Kur'an-ı Kerim ve Türkçe Meali Sayfa 284
18. Kim çarçabuk olanı (geçici dünya arzularını) isterse, orada istediğimiz kimseye dilediğimizi çabuklaştırırız, sonra ona cehennemi (yurt) kılarız; ona, kınanmış ve kovulmuş olarak gider.
19. Kim de ahireti ister ve bir inançlı olarak ciddi bir çaba göstererek ona çalışırsa, işte böylelerinin çabası şükre şayandır.
20. Hepsine, onlara da, bunlara da rabbinin ihsanından 'arttırarak veririz.' Rabbinin ihsanı kesilmiş değildir.
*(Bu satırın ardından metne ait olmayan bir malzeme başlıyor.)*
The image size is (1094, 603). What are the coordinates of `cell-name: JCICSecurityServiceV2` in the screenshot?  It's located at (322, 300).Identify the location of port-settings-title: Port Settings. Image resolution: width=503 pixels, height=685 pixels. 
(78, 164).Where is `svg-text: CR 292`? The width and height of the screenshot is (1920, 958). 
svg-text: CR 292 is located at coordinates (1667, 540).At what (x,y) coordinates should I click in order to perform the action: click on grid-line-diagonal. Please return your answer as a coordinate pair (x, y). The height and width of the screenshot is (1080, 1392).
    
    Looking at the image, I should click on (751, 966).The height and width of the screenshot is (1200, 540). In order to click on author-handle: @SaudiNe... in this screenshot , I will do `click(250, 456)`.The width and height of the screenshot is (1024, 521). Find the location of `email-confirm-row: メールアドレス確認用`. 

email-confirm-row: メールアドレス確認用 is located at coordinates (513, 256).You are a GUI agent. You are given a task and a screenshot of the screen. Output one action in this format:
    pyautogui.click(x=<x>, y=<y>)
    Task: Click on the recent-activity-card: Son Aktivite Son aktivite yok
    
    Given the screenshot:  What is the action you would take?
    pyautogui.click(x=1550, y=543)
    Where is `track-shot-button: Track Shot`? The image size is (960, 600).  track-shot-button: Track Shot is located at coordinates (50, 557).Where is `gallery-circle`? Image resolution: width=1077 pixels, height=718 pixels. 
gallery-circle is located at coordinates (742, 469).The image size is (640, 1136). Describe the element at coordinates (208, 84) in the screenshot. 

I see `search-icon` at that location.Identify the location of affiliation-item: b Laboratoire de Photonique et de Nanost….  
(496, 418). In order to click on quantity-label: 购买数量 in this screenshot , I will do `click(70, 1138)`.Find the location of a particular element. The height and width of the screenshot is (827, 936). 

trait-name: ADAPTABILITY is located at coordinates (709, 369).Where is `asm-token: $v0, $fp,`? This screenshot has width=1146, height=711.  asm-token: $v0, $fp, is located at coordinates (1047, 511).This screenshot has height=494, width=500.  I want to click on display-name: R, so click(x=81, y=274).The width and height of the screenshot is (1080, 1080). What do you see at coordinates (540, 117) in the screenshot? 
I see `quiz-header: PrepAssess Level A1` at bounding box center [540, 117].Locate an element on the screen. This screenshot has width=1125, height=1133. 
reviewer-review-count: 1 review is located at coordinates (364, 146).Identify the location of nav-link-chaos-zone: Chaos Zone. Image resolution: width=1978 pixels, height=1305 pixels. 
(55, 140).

21. Onlardan kimini kimine nasıl üstün tuttuğumuzu gör. Muhakkak ahiret dereceler bakımından daha büyüktür, üstünlük bakımından da daha büyüktür.
22. Tanrı ile beraber başka tanrılar edinme, yoksa kınanmış ve kendi başına (yapayalnız ve yardımcısız) bırakılmış olursun.
23. Rabbin, O'ndan başkasına kulluk etmemenizi ve anne-babaya iyilikle davranmayı emretti. Şayet onlardan biri veya ikisi senin yanında yaşlılığa ulaşırsa, onlara: "Öf" bile deme ve onları azarlama; onlara güzel söz söyle.
24. Onlara acıyarak alçakgönüllülük kanadını ger ve de ki: "Rabbim, onlar beni küçükken nasıl terbiye ettilerse sen de onları esirge."
25. Rabbiniz nefslerinizdekini (daha iyi) bilir. Eğer siz salih olursanız, şüphesiz O da, [kendisine] yönelenleri / dönenleri (evvab) bağışlayıcıdır.
26. Akrabaya hakkını ver, yoksula ve yolda kalmışa da. İsraf ederek saçıp savurma.
27. Çünkü saçıp savuranlar, şeytanın kardeşleri olmuşlardır; şeytan ise rabbine karşı (çok) kafirdir.